I try not to evangelise. Bali is the right decision for me, at this point in my life, and I think it would be the right decision for some of the people who ask. I also think it would be the wrong decision for others, and those others would know which they are if they were honest with themselves.
What I can say is this: I don’t regret it. Even the hard months — the sick month, the lonely January, the administrative chaos of the beginning — have contributed something. They’re part of the story of a life I chose rather than one that happened to me.
That’s not nothing. In fact, it might be everything.
Don’t you miss home? Yes. In specific ways, at specific moments, with specific intensity that fades and returns without warning.
But home, it turns out, is not a fixed point. It’s something you build, and something you carry, and something that can, if you’re willing to be patient and deliberate about it, exist in more than one place at once.
I miss England the way I imagine most people miss a version of their life that’s past — with fondness and some grief and the clear knowledge that you can’t have both things at the same time, so you choose the one that fits you better now. And then you make it home, gradually, for as long as it makes sense.
FAQs
Do expats in Bali miss home?
Most do, in varying degrees and specific ways. The experience tends to be discontinuous rather than constant — long periods of being fully present in Bali life, punctuated by sharp moments of missing what was left behind.
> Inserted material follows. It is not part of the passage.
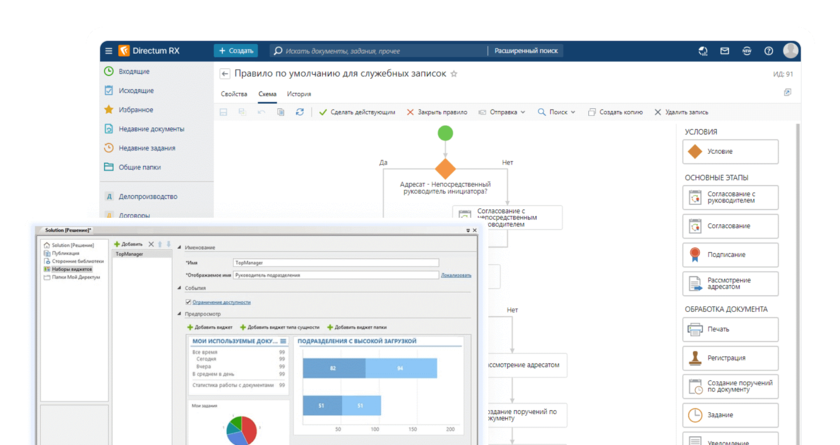Click the back arrow beside rule title
Screen dimensions: 840x445
[225, 73]

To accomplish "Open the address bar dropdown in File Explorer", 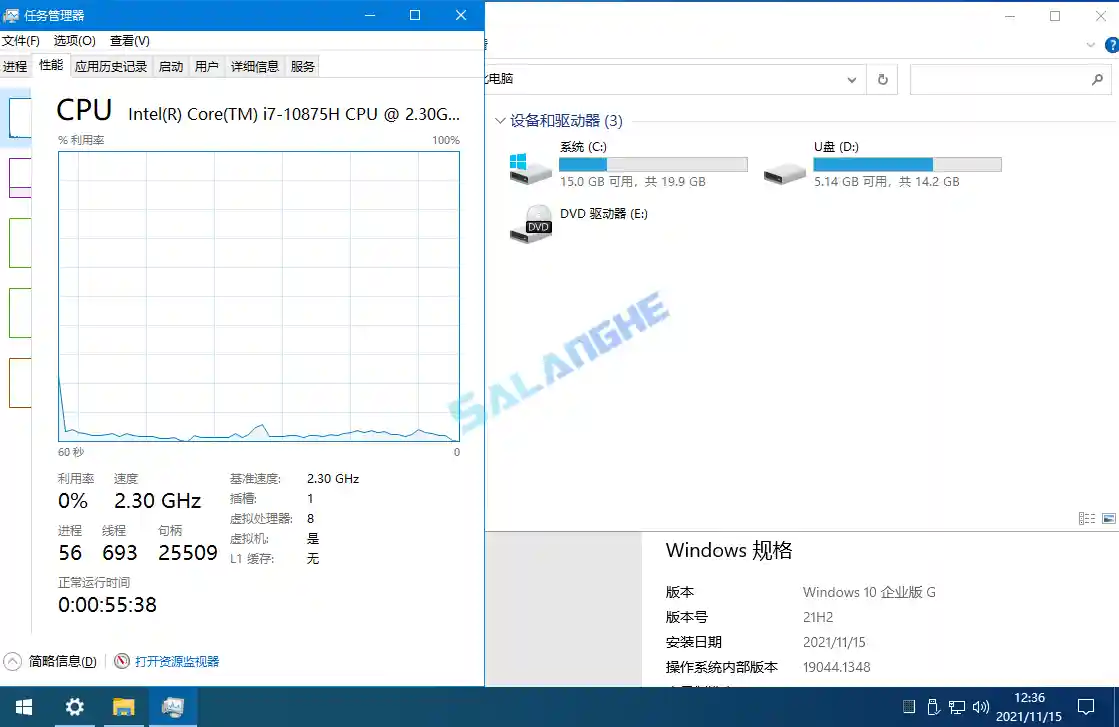I will point(852,79).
How do you deal with homesickness as an expat?
Regular video calls with family and friends, maintaining familiar rituals from home, building a strong local community, and travelling back occasionally all help. Most expats also find homesickness lessens significantly after the first year.
Is it normal to miss specific things about home rather than home in general?
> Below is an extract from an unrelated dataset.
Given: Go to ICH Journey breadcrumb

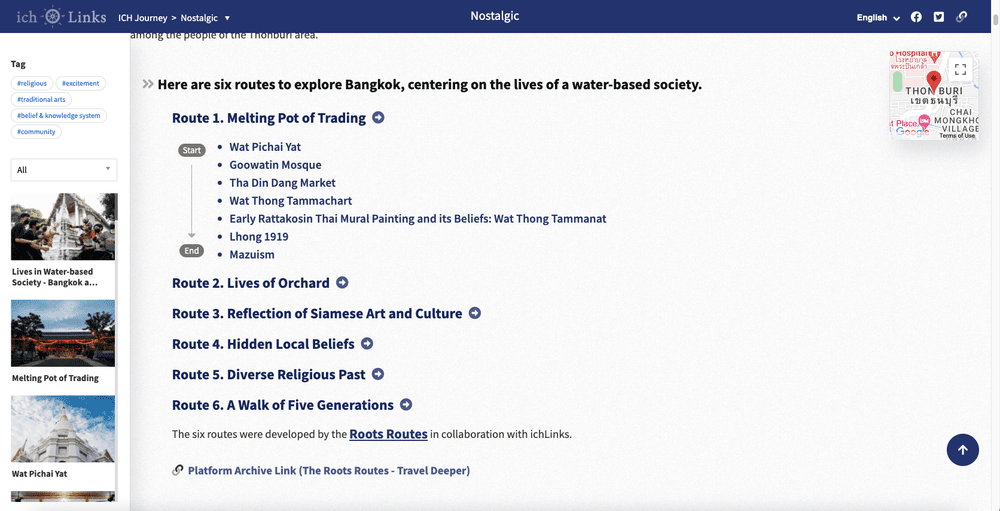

Very. Most people find their homesickness is hyperspecific — a particular food, a particular smell, a particular Sunday routine — rather than a general feeling of missing everything.
Does moving to Bali change your sense of identity?
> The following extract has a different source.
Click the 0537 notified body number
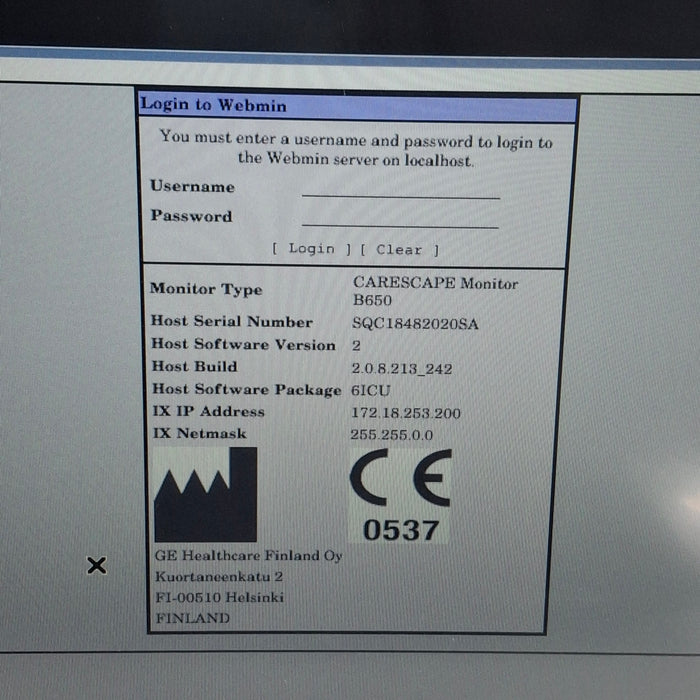Viewport: 700px width, 700px height. point(399,530)
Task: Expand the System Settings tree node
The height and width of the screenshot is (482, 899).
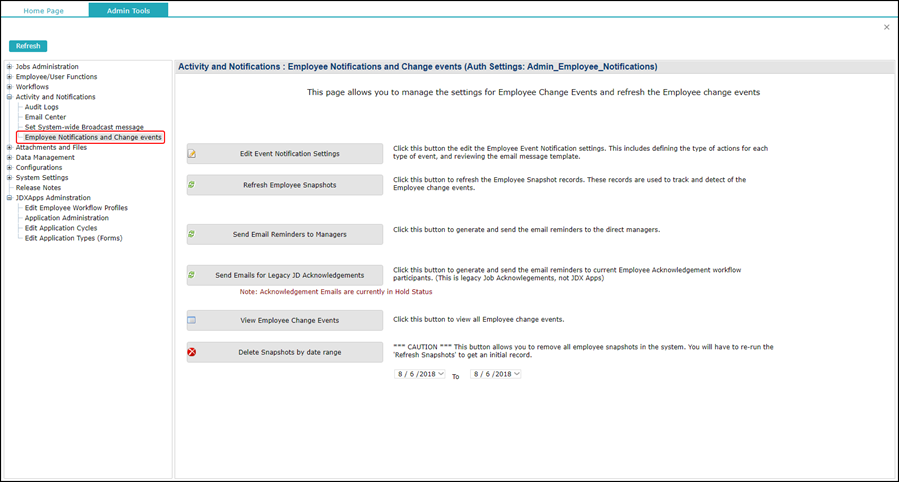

Yes, for most people who stay long-term. Living outside your home culture prompts significant reflection on what you actually value, who you are outside of context, and what home means.
Can you have more than one home?
Many long-term expats describe exactly this: a growing sense that they belong, to varying degrees, in more than one place simultaneously. It takes time and intention to build, but it’s possible.
Do British expats in Bali miss British culture specifically?
Often yes — particularly the ability to read social situations fluently, certain foods, and specific seasonal rituals. Christmas is frequently cited as the most challenging cultural absence.
How often do long-term Bali expats visit home?
It varies widely. Some go back annually; others less frequently. The cost of flights between Bali and the UK (£500–£900 depending on route and timing) is a practical factor.
Was moving to Bali worth it?
For most long-term residents who’ve stayed beyond the first year, yes. The common answer involves acknowledging that the hard parts were harder than expected, and the good parts were better.
What do you wish you’d known about homesickness before moving abroad?
That it’s specific rather than general. That it comes in waves rather than streams. And that it often coexists with being genuinely happy in your new life — the two are not mutually exclusive.
Does homesickness go away?
Largely. Most expats find that by the second year, the sharp edges of homesickness soften, and what remains is more like fondness for what was left behind than grief for the absence of it.